Where the audit truly shines is in illuminating specific, operational failure modes: the all‑but‑eliminated refusal rate, the link between web retrieval and repeated falsehoods, and the variation across products that suggests better design choices are possible.
Where this story could go next
Watch for vendor responses. Already, the publication of named rankings has prompted statements from several AI companies, and we can expect product updates that either tighten retrieval quality or reintroduce cautious refusal modes for news‑sensitive queries. Microsoft, OpenAI, and Google all maintain safety blogs and changelogs that will reflect any such changes.

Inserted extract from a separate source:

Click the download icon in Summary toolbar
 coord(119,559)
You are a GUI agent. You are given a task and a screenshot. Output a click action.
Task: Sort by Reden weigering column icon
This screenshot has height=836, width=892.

Broader industry audits are likely to follow. NewsGuard’s de‑anonymized numbers may encourage other organizations to publish their own transparency projects, which would sharpen the picture and apply additional pressure on vendors to invest in verification.
At the web ecosystem level, pressure is growing on search engines and hosting providers to combat AI‑targeted disinformation. If platforms begin to deprioritize content that is clearly designed for machine ingestion, retrieval‑based falsehoods could decline. Conversely, unmitigated proliferation of machine‑targeted propaganda will keep error rates elevated.
Conclusion: a sober, pragmatic posture
The core takeaway from NewsGuard’s audit is clear: making AI more human‑like in its willingness to answer has also made it more convincingly wrong. For Windows users, IT administrators, and content professionals, the responsible posture is straightforward. Assume that any output concerning current events may be incorrect, require provenance for news‑sensitive claims, and never let AI‑generated content bypass human review when accuracy matters.
At the product level, the path forward is equally clear. Vendors must invest in provenance, conservative defaults for high‑risk queries, and layered verification. The web ecosystem must reduce the supply of machine‑targeted disinformation. And independent audits must become a permanent fixture of the accountability landscape. Until systems are engineered to resist the easiest forms of manipulation, the golden rule of generative AI holds: trust, but verify.